Unusual Jet Stream Patterns Are Causing Extreme Weather, Study Suggests

Wildfires, droughts, and floods are all connected.

by Sarah Sloat

Climate change is not a predicted threat but a catastrophe currently afflicting humankind. The summer of 2018 was a testament to this fact: The season witnessed record heat waves around the planet, unprecedented flooding events, and wildfires unmatched in magnitude and scope. California’s wildfires, which continue to ravage the state, are the worst in its history, and even the chilled Arctic Circle experienced historic outbreaks.

In a video recently released by Pennsylvania State University, atmospheric science professor Michael Mann, Ph.D., explains that extreme weather events, like the kind seen this summer, are becoming more prevalent because of climate change and are consistent with what climate models have previously predicted. While droughts, floods, and fires may seem like disconnected events, they are all connected through a particular phenomenon wrought by human-caused climate change: unusual jet stream patterns.

These unusual jet stream patterns, Mann and his colleagues explain in a Science paper published in October, ignite Quasi-Resonant Amplification events — moments of extreme weather tha manifest as the sort of calamities that plagued the summer. A jet stream pattern is one that is undulating dramatically north and south as it crosses the northern hemisphere. Here, the team determined that when a jet stream has big “peaks and troughs,” extreme weather events will soon follow.

Jet stream on July 12, 2018 showing large undulations. 

Ventusky.com

What is Causing Unusual Jet Stream Patterns

Mann explains that there’s a push and pull between the “warming effect of increasing greenhouse gas concentrations” and the “regional cooling effect of these atmospheric pollutants that we call aerosols.”

As greenhouse gases accumulate, more unusual jets stream patterns occur — the team notes that if greenhouse emissions continue to escalate at their current rate, Quasi-Resonant Amplification events will increase by 50 percent by the end of the century.

Ironically, an effort to improve human health could make this situation worst. Anthropogenic — human-linked — aerosols are linked to industrialization since they emerge from the burning of coal and oil. As air pollutants, they’re very unhealthy for people, so a number of European and North American nations have worked to remove aerosol-generating pollutants. However, while still definitely bad for us, aerosols reflect heat away from the planet and can balance out the heating effect of greenhouse gases.

Concentrations of carbon monoxide (in orange/red) emerged from California's wildfires, here seen between July 30 and August 7.

NASA

Analysis conducted by Mann and his colleagues revealed that removing aerosols from the atmosphere should mitigate increases in Quasi-Resonant Amplification events because the difference in warming between the Arctic and mid-latitudes will diminish. However, without aerosols, greenhouse warming at mid-latitude levels may only get worse — causing tropical storms and heatwaves to become stronger.
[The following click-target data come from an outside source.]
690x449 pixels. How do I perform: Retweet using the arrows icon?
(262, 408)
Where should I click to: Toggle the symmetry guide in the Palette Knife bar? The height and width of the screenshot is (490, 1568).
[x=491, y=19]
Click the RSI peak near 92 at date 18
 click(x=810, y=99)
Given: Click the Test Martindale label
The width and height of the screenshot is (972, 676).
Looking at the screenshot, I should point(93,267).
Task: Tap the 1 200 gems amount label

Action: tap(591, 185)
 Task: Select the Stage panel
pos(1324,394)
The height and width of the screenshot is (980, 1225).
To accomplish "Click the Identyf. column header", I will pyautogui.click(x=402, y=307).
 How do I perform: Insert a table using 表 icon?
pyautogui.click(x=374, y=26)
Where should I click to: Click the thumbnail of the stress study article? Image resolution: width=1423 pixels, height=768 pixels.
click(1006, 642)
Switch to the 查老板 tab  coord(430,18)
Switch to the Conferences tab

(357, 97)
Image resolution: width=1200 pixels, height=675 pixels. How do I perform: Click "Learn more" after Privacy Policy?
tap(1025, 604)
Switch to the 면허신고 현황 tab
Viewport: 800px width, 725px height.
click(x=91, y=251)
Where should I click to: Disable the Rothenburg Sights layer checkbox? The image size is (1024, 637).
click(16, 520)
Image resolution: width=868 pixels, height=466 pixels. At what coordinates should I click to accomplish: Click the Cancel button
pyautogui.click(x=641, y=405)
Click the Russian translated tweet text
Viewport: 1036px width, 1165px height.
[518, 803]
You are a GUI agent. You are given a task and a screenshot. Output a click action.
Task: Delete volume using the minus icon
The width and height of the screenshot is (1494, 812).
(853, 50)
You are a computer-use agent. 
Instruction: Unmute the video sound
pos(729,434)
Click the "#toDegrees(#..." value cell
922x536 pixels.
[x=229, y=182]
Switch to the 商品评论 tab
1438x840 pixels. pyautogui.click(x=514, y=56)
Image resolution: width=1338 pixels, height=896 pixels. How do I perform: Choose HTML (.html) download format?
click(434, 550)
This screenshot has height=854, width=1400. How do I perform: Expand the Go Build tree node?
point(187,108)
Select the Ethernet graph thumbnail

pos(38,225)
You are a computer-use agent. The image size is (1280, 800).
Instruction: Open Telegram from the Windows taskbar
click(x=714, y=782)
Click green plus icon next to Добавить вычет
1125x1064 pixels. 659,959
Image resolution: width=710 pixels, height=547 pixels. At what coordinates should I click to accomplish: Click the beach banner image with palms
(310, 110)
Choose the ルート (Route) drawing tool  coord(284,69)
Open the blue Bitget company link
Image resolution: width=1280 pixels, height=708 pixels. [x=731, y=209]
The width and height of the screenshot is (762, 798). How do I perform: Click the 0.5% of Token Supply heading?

The only real solution here, Mann posits, is for nations to dedicate themselves to cutting down greenhouse gas emissions. While he admits that extreme weather events are only likely to continue, an increase in these events can be curtailed by eliminating the burning of fossil fuels.

“The impacts of climate change are no longer subtle,” Mann says. “What our findings tell us is things could get a whole lot worse if we don’t act now — if we don’t move away from our burning of fossil fuels toward renewable energy.”